Don’t Get Your Hopes Up

Andy CampbellOpening Up

Don’t Get Your Hopes Up is a 45-60 minute game about housing shortage and horror in architecture. Based on my own desperate apartment searches undertaken in 2022 and 2024, and drawing from a half decade of research, conversations and analysis about Amsterdam’s housing crisis, the game moves between fiction, documentary, autobiography, and social commentary. With disquiet and creeping unease, it dismantles the consoling fictions of abundance, and laments a feeling of home that’s always just beyond reach.

Structurally, what starts as a traditional visual novel becomes something weirder, as the game constantly undermines player expectations and subverts the traditional visual novel structure with changes in style, tone, and gameplay mechanisms. The game shifts illustration styles to reflect its message, teasing out parallax worlds and illuminating hidden geographies through the use of mediums like architectural drawings, exhibition flyers, slide decks and colonial-era botanical drawings.

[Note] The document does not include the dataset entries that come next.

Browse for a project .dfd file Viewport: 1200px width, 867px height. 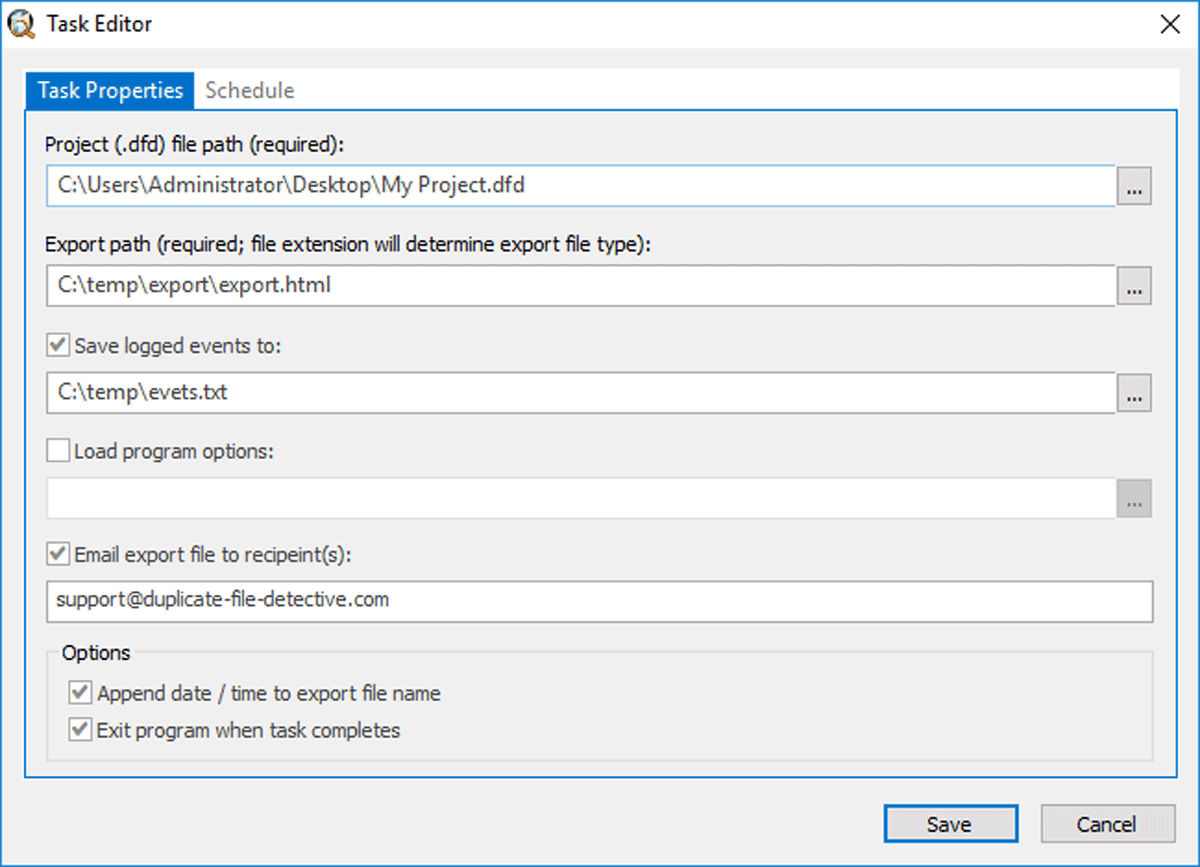click(x=1135, y=186)
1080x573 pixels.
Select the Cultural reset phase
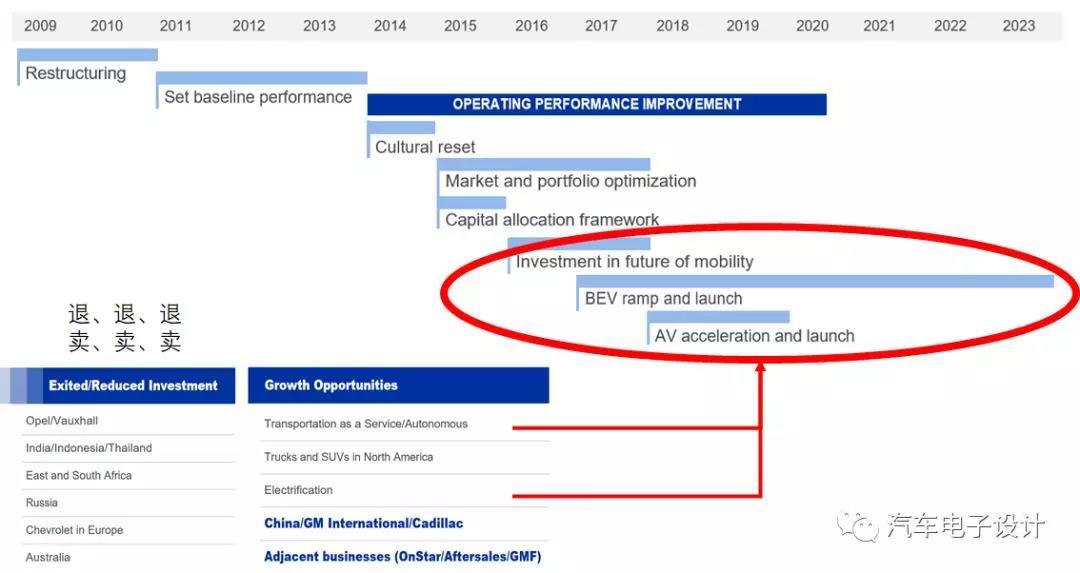pos(425,147)
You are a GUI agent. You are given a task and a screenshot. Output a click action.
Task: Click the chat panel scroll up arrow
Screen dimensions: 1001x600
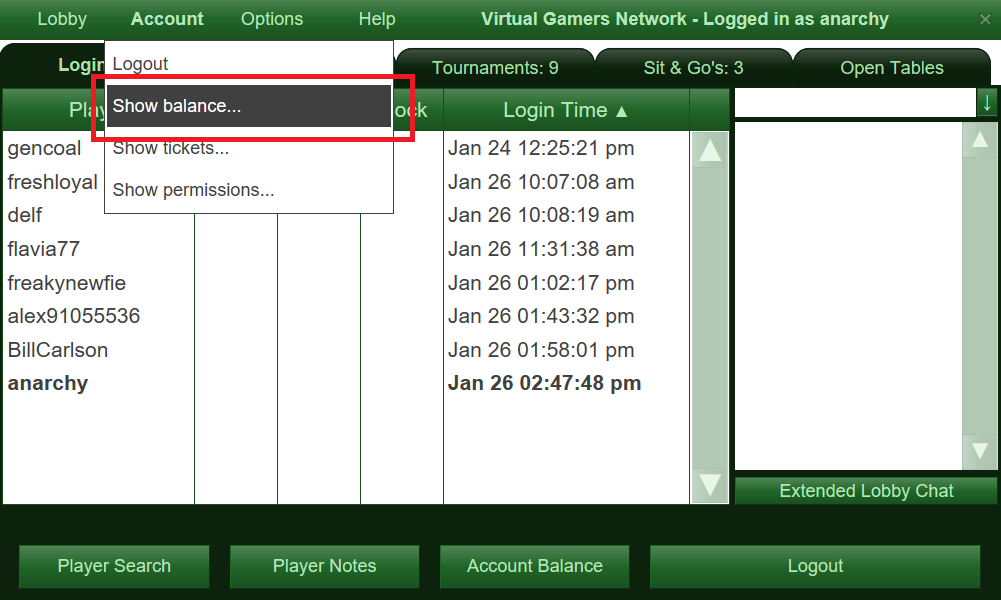[980, 141]
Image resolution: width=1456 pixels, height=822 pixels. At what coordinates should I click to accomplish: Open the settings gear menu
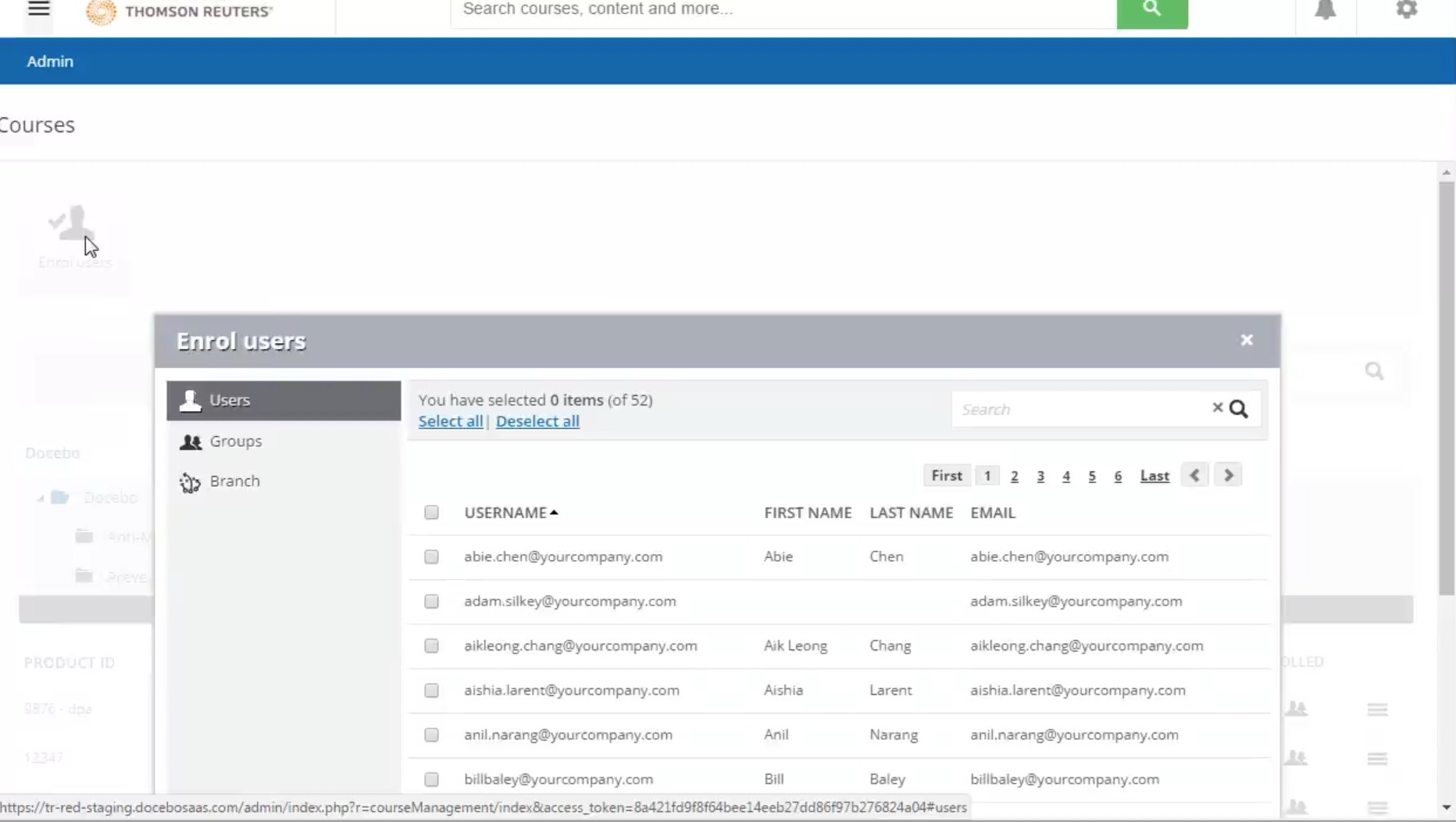(1406, 10)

The game attempts to tell a wayward history of contemporary Amsterdam, one that has evaded archival capture and lurks at the edges of collective memory. It is, following Lavinia Greenlaw, an “exploded essay” accrued from years of notes and observations. In its bricolage, it attempts to distill fleeting perceptions of an ambient present into coherent yet unsettling images – providing a clarity on which activism and political engagement can be built.